-- Problem requirements --
The answer must consist of every line below containing "icon".

-- Stored data --
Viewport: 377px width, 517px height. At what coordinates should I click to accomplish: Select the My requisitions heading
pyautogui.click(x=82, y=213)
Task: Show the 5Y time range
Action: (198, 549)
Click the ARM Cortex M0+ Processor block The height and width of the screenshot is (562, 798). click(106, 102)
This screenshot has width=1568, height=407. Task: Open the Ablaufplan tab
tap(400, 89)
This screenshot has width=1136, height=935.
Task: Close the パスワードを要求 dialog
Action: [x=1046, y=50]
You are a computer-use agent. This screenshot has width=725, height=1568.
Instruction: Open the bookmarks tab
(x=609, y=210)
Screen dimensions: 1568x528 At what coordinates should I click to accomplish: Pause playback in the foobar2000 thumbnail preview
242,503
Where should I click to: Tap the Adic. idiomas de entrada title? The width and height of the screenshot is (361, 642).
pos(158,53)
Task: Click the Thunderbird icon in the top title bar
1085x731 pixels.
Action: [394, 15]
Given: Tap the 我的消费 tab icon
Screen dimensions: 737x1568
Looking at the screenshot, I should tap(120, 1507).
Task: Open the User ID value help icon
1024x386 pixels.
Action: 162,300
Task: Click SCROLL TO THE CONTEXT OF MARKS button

-- Response box --
Task: Click the Thunderbird icon in the top title bar
Given: Tap the 我的消费 tab icon
Task: Open the User ID value help icon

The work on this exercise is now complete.